There has been a good bit of legislative bluster aimed at the Federal Communications Commission over the years, but the bureaucratic system is what it is. House Communications Subcommittee Chair Greg Walden (R-OR) kept the session focused on process for the most part, and it was a relatively quiet affair – it would be hard to call the session a grilling. The most notable aspect of the hearing was the absence of Comcast/NBCU-bound Commissioner Meredith Baker. And Comcast/NBCU came up when the topic of merger approval conditions was raised.
Walden started out asking for a focus on process, and the exclusion of reference to any of the politically-charged matters that have been before the Commission in the recent past or are pending at the moment.
He offered up a seven-point proposal that was simmered down from a Republican committee member working memo on the topic. The proposals included the following:
1. FCC could be required to start proceedings with a Notice of Inquiry rather than NPRM.
2. Publish text of proposed rules before adopting final rules.
3. Finite time lines for conclusion
4. Provide additional info – items being circulated, also items on hold
5. Bipartisan ability to move item chair is sitting on – three commissioners would have the ability to move or squelch an item in opposition to the chair
6. Regulatory flexibility – conduct cost/benefit analysis of proposed regulation
7. Conditions are vague – parties should not feel compelled to accept conditions – address the way FCC handles merger reviews. FCC should not be able to impose conditions it could not otherwise adopt.
Chairman Julius Genachowski used his opening remarks to directly address these issues. He noted many measureable improvements at the FCC since he took over, regarding openness and transparency, efficiency and working conditions.
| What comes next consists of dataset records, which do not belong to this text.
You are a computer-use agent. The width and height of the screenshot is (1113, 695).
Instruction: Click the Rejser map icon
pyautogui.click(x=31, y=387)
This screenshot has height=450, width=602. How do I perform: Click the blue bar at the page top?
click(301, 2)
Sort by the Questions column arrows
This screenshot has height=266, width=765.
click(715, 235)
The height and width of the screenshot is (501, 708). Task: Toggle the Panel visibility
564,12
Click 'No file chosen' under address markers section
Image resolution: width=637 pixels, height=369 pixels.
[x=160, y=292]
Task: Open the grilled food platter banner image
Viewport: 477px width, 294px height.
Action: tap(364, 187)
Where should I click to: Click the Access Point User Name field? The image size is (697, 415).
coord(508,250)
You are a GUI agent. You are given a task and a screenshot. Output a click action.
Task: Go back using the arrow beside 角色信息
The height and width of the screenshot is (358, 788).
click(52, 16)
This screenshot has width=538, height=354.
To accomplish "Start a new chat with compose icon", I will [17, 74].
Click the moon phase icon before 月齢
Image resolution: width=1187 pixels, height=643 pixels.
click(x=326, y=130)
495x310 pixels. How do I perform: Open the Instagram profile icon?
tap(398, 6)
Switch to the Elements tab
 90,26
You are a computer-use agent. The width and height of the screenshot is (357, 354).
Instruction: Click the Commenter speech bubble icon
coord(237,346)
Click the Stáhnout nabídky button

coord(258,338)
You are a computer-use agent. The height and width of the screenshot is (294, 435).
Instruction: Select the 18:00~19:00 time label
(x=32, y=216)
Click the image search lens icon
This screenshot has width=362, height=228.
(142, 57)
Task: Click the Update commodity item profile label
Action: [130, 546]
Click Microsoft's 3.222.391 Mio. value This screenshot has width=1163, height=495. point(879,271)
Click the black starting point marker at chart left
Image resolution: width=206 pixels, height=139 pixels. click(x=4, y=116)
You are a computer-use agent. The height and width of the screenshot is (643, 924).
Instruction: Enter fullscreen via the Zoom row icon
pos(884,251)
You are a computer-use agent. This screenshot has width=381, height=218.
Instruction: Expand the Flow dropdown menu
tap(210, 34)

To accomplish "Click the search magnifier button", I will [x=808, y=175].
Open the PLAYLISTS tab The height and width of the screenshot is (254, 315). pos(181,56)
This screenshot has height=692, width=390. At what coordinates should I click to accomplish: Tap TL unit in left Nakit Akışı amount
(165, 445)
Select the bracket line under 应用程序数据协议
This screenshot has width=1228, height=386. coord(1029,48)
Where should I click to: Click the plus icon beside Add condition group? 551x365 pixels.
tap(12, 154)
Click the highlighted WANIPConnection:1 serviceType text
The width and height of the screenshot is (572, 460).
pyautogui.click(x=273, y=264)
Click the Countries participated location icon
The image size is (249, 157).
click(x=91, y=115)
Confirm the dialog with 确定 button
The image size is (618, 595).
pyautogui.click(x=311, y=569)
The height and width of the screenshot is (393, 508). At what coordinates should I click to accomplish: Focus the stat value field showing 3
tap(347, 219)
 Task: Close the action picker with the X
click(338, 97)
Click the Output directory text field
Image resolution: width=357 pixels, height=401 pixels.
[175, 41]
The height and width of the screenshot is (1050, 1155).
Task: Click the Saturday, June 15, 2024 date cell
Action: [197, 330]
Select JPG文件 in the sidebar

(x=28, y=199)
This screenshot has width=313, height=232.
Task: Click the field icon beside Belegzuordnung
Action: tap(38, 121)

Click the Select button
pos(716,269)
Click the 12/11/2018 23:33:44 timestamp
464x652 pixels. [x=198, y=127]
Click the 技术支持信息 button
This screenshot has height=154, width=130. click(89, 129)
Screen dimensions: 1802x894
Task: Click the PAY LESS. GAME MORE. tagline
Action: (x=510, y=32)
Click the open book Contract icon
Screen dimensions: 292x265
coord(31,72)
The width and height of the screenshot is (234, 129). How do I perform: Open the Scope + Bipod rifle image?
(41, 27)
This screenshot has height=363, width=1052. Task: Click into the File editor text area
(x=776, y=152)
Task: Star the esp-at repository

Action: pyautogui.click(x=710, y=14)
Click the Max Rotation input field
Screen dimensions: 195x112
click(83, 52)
In general, the other commissioners agreed with him, and generally, it was agreed that to an extent, almost all of Walden’s requests are already in place, although not necessarily referred to in the same terminology he used. They noted that not every proceeding they face fits into the constraints of Walden’s list, so flexibility is sometimes required.
When asked about the list item by item, Robert McDowell’s stock answer more or less summed up every commissioner’s response. He agreed that the suggestions were good by saying ““Yes, with flexibility that can’t be abused”
The three Democrats in general were more interested in flexibility, but had no problem with the list because most of the time the suggestions already conform to the way the FCC attempts to operate.
One reform everybody seemed to favor was passage of the act sponsored by Anna Eshoo (D-CA) and John Shimkus (R-IL) that would make it easier for commissioners to talk with one another.
The session was rather sparsely attended, not an unusual outcome on a Friday on Capitol Hill, when many legislators are catching planes to head back to their districts.
On top of that, House floor votes held shortly after Walden and Eshoo made opening statements further eroded attendance.
But the generally genial tone of the session was almost guaranteed at the outset by Walden’s promise that he was seeking information, not setting out to legislate. The commissioners have been asked to give thoughtful answers to the reform proposals and enter them into the record.